Lanshan has a humid subtropical monsoon climate with an annual average temperature of 18.0 C, annual rainfall of 1581 mm. There are 69 rivers with drainage area of more than 10 square kilometers or length of more than 5 kilometers, most rivers belong to the Yangtze River system, less to the Pearl River system. The county is the source place of the Xiang River, originating from Yegou Mountain (野狗岭) in Zhulin Village (竹林村) of Xiangjiangyuan Town.

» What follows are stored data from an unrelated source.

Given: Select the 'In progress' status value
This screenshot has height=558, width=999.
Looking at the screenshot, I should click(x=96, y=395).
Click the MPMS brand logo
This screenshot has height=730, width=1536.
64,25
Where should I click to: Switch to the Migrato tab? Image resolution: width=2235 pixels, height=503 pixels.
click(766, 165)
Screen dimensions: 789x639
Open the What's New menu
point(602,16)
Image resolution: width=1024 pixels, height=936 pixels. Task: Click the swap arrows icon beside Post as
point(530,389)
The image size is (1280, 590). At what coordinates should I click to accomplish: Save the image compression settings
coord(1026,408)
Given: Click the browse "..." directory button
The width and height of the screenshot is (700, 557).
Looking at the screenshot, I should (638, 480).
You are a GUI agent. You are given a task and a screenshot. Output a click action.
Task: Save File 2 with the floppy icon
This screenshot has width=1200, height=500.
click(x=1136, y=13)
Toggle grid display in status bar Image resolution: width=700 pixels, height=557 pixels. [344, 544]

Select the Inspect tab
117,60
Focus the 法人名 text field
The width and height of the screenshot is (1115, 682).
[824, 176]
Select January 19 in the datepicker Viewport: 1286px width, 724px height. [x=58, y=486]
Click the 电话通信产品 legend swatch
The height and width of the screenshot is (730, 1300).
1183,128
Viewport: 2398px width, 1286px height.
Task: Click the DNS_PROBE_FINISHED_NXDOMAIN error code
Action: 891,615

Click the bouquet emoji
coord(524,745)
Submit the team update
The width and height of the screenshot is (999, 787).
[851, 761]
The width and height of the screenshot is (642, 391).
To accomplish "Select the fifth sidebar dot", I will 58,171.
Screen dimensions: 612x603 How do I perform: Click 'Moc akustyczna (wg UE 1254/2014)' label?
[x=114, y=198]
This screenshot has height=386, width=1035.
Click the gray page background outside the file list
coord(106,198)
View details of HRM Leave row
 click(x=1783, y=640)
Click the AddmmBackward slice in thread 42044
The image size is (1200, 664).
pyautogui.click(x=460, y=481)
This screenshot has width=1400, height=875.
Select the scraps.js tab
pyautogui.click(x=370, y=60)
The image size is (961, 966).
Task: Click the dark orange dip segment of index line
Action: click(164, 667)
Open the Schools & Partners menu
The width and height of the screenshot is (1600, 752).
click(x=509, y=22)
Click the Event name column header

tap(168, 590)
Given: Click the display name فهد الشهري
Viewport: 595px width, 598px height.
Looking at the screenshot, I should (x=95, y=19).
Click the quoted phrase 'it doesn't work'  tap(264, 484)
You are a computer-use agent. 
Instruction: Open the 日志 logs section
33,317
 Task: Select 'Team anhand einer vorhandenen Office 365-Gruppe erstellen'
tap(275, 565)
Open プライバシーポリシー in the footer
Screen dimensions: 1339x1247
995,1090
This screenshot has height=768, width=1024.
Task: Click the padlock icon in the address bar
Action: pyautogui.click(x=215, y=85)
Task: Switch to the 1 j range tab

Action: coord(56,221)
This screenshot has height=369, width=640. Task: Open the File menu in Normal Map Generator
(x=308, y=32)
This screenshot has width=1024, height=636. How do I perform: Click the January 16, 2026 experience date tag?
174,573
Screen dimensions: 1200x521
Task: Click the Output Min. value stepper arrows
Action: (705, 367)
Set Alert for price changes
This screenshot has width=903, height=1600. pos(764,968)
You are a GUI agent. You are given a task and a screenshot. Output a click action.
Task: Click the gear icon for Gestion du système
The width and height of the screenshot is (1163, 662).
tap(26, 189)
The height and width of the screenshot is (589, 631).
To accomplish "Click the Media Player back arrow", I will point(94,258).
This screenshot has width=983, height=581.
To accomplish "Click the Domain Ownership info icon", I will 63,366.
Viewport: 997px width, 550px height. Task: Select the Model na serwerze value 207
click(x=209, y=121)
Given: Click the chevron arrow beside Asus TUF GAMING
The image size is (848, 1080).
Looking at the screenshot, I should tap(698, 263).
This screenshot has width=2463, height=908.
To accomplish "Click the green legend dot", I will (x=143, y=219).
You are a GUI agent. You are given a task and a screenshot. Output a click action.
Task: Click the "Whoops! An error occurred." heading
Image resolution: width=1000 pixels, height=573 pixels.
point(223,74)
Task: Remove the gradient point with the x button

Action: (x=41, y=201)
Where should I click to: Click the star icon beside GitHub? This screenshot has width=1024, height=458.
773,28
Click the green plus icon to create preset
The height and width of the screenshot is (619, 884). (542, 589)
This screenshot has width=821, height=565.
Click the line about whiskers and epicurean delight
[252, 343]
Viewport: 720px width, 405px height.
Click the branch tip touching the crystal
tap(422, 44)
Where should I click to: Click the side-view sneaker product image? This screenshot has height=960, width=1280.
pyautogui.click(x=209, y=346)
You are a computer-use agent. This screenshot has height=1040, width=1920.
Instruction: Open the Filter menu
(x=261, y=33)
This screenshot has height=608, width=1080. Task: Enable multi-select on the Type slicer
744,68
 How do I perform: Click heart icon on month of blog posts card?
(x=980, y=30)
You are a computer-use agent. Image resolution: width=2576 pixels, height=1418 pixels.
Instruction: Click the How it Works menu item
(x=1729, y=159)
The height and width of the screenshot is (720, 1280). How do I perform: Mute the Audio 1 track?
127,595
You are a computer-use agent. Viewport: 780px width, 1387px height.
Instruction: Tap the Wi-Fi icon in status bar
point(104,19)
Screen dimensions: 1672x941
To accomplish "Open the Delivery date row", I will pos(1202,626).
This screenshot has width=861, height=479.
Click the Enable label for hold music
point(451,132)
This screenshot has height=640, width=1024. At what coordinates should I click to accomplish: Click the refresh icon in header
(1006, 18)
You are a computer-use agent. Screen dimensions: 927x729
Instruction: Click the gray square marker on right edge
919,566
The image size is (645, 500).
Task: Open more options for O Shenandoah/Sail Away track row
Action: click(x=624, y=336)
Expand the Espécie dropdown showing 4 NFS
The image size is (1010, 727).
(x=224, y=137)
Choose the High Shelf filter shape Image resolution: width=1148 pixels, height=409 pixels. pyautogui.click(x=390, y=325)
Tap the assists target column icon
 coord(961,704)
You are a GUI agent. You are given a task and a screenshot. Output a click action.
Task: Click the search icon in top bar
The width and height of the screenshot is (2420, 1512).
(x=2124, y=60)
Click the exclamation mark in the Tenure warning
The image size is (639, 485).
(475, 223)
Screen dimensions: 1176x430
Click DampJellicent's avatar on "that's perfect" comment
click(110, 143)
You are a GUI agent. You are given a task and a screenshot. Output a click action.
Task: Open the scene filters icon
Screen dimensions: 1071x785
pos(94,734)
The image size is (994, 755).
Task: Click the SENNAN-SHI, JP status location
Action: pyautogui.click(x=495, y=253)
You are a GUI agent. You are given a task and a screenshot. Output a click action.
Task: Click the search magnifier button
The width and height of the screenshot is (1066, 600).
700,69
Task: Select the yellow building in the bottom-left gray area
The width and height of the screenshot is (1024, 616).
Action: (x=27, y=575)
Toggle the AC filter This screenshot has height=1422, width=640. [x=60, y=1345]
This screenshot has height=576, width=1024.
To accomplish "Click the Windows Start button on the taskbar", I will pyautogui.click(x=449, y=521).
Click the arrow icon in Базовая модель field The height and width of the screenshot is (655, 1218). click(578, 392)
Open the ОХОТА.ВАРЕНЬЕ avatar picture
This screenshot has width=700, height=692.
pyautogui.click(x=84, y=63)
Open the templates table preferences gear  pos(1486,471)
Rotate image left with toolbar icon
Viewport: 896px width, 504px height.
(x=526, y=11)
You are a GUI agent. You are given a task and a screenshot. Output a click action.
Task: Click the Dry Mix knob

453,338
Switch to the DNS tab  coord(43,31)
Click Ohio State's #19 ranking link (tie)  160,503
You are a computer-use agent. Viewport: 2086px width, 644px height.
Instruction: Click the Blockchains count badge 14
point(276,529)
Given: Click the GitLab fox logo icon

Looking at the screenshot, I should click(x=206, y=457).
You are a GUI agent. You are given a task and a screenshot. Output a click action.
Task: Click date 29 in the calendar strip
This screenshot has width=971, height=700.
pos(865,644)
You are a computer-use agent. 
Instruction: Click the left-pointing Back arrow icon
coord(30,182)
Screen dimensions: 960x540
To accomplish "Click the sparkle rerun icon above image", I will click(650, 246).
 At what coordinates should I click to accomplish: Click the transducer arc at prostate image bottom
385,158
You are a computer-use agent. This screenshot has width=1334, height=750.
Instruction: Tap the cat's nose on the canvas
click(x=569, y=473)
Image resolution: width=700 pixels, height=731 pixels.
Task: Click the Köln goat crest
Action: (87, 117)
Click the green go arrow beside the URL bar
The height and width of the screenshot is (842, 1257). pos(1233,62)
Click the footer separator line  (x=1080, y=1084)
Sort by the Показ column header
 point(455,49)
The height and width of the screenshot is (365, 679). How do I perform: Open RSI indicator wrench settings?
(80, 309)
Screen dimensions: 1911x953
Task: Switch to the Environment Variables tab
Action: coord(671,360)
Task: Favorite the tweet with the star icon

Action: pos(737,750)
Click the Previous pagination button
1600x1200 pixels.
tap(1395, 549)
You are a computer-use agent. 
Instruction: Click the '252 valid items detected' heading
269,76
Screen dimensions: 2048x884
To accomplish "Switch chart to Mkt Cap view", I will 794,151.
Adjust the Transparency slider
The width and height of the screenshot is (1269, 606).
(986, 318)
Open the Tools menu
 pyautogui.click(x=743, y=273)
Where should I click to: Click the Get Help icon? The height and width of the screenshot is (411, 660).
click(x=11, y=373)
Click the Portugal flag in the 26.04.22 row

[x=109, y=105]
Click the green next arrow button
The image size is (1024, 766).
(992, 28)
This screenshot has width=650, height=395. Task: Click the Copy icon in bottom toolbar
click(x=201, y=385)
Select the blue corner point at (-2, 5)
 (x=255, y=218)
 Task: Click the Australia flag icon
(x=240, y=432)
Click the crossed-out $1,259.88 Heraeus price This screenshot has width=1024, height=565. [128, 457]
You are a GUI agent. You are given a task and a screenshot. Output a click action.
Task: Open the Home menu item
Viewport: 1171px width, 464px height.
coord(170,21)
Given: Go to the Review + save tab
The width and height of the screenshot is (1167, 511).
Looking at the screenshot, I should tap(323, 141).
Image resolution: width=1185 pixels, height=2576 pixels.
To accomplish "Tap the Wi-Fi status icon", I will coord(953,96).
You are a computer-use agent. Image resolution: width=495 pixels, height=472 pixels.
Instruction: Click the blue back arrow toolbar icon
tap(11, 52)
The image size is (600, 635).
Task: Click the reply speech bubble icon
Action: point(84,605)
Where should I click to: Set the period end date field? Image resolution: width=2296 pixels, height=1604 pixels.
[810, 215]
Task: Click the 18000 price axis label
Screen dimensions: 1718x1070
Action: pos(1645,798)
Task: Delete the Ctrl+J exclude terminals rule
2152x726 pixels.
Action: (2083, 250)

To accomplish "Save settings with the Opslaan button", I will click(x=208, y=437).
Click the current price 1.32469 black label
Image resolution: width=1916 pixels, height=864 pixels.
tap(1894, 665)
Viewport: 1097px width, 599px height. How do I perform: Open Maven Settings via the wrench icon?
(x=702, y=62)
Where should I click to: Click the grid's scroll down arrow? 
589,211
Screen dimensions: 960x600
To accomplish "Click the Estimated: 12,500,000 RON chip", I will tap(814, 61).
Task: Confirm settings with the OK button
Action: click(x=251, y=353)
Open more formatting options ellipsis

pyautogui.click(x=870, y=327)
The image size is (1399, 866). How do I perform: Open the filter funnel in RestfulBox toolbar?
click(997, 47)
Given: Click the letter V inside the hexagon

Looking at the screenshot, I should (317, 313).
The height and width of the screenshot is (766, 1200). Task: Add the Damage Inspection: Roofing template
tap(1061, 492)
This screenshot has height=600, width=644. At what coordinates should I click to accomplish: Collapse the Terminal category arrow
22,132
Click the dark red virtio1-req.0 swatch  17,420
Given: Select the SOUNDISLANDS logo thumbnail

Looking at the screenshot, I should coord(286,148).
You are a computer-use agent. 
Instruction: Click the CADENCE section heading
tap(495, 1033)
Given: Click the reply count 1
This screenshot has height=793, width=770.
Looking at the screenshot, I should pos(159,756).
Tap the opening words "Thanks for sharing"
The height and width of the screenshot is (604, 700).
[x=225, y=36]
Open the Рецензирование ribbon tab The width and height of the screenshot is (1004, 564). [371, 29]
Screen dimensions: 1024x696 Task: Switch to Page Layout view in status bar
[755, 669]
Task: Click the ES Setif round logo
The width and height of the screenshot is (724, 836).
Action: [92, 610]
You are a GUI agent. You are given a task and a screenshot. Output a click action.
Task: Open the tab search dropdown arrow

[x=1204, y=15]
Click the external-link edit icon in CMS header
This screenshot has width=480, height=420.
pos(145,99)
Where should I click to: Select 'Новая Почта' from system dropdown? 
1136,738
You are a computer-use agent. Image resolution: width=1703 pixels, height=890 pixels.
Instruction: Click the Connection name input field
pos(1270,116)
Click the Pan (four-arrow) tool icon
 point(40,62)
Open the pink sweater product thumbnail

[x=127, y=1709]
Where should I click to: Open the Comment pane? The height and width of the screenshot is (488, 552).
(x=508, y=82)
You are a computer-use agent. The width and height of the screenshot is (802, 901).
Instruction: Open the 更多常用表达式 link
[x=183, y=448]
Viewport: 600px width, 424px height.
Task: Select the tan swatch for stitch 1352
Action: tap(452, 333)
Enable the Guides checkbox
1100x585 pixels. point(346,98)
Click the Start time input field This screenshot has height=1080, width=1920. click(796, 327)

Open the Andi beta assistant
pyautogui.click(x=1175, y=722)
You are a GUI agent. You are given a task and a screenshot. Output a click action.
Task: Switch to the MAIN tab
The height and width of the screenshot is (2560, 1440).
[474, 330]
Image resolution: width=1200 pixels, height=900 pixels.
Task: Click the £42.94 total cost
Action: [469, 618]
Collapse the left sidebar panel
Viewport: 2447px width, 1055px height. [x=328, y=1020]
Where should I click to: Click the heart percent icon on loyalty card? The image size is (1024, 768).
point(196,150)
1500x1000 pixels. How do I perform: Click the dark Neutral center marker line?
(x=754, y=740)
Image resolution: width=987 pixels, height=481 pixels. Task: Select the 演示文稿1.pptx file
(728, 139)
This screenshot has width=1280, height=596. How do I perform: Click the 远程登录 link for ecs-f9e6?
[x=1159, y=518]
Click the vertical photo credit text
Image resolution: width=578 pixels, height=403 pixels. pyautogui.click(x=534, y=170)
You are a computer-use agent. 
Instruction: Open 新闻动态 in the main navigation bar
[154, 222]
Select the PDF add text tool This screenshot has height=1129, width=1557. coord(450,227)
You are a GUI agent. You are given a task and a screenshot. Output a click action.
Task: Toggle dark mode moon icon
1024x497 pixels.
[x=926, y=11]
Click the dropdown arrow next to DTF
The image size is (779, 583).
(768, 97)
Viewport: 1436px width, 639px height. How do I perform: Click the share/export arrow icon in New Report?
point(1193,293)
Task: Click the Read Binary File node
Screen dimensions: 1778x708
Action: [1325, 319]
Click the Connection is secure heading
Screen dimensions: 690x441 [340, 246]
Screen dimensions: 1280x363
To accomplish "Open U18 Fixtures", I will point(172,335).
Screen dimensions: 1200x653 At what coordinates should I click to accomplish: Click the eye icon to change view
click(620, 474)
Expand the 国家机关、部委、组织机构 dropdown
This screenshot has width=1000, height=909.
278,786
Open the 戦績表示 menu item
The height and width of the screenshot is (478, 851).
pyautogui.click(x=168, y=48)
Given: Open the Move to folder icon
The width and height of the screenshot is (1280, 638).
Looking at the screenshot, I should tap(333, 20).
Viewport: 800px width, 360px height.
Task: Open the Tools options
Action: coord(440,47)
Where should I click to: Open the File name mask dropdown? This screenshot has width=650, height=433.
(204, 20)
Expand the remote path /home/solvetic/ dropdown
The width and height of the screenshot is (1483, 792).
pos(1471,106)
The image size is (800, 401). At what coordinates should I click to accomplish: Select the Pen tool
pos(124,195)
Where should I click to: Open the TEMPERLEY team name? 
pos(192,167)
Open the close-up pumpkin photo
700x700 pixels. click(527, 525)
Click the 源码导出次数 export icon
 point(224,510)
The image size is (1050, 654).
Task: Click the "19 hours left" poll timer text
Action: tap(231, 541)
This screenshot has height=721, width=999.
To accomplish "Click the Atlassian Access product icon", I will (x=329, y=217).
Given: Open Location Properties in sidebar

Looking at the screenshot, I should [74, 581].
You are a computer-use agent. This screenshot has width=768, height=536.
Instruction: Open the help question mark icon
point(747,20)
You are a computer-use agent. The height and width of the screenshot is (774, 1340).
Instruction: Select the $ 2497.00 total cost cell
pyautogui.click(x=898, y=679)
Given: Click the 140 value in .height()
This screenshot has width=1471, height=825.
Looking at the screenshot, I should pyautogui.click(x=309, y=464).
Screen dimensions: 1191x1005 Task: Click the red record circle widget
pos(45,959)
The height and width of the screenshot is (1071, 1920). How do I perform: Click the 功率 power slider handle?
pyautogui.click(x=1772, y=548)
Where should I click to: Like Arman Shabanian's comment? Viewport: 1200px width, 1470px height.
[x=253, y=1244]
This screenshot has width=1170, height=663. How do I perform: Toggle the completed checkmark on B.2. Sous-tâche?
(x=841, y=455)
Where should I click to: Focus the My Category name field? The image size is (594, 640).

Climate data for Lanshan, elevation 277 m (909 ft), (1991–2020 normals, extremes 1981–2010)
| Month | Jan | Feb | Mar | Apr | May | Jun | Jul | Aug | Sep | Oct | Nov | Dec | Year |
| Record high °C (°F) | 25.9 (78.6) | 29.0 (84.2) | 33.8 (92.8) | 33.9 (93.0) | 35.8 (96.4) | 37.0 (98.6) | 39.0 (102.2) | 38.8 (101.8) | 36.3 (97.3) | 35.2 (95.4) | 33.4 (92.1) | 26.9 (80.4) | 39.0 (102.2) |
| Mean daily maximum °C (°F) | 10.7 (51.3) | 13.8 (56.8) | 17.5 (63.5) | 23.8 (74.8) | 27.8 (82.0) | 30.6 (87.1) | 33.2 (91.8) | 32.4 (90.3) | 29.0 (84.2) | 24.4 (75.9) | 19.4 (66.9) | 13.5 (56.3) | 23.0 (73.4) |
| Daily mean °C (°F) | 6.9 (44.4) | 9.6 (49.3) | 13.4 (56.1) | 19.3 (66.7) | 23.4 (74.1) | 26.5 (79.7) | 28.6 (83.5) | 27.5 (81.5) | 24.3 (75.7) | 19.5 (67.1) | 14.3 (57.7) | 8.9 (48.0) | 18.5 (65.3) |
| Mean daily minimum °C (°F) | 4.3 (39.7) | 6.8 (44.2) | 10.4 (50.7) | 15.9 (60.6) | 20.1 (68.2) | 23.4 (74.1) | 25.1 (77.2) | 24.1 (75.4) | 21.1 (70.0) | 16.1 (61.0) | 10.8 (51.4) | 5.6 (42.1) | 15.3 (59.6) |
| Record low °C (°F) | −4.0 (24.8) | −2.9 (26.8) | −1.1 (30.0) | 3.0 (37.4) | 9.9 (49.8) | 13.4 (56.1) | 17.8 (64.0) | 19.1 (66.4) | 11.5 (52.7) | 3.3 (37.9) | −2.1 (28.2) | −6.5 (20.3) | −6.5 (20.3) |
| Average precipitation mm (inches) | 81.5 (3.21) | 87.5 (3.44) | 158.4 (6.24) | 183.9 (7.24) | 215.4 (8.48) | 246.5 (9.70) | 148.0 (5.83) | 195.3 (7.69) | 94.8 (3.73) | 75.9 (2.99) | 84.3 (3.32) | 60.3 (2.37) | 1,631.8 (64.24) |
| Average precipitation days (≥ 0.1 mm) | 15.7 | 14.9 | 19.7 | 17.3 | 18.5 | 18.7 | 13.9 | 16.8 | 12.5 | 10.6 | 10.9 | 11.9 | 181.4 |
| Average snowy days | 3.0 | 1.3 | 0.3 | 0 | 0 | 0 | 0 | 0 | 0 | 0 | 0.1 | 0.8 | 5.5 |
| Average relative humidity (%) | 82 | 82 | 83 | 80 | 80 | 79 | 73 | 78 | 80 | 79 | 79 | 78 | 79 |
| Mean monthly sunshine hours | 55.8 | 55.8 | 60.8 | 89.4 | 105.0 | 109.2 | 190.4 | 163.5 | 126.0 | 114.6 | 105.7 | 89.7 | 1,265.9 |
| Percentage possible sunshine | 17 | 17 | 16 | 23 | 25 | 27 | 46 | 41 | 35 | 32 | 33 | 27 | 28 |
Source: China Meteorological Administration

==Administrative divisions==
- 8 towns
- Citangxu (祠堂圩镇)
- Maojun (毛俊镇)
- Nanshi (楠市镇)
- Suocheng (所城镇)
- Tafeng (塔峰镇)
- Taipingxu (太平圩镇)
- Tushi (土市镇)
- Xinyu (新圩镇)

- 6 Yao ethnic townships
- Daqiao (大桥瑶族乡)
- Huiyuan (汇源瑶族乡)
- Jiangdong (浆洞瑶族乡)
- Jingzhu (荆竹瑶族乡)
- Litou (犁头瑶族乡)
- Xiangjiangyuan (湘江源瑶族乡)

==Transportation==
The G55 Expressway runs through the middle land north to south, the G76 Expressway passes through the north of the county west to east, they meet at Citangyu Town (祠堂圩镇) in the north. the two national expressways and the other three Hunan Provincial Highway of S216, S322 and S324 form the main road network connecting the county.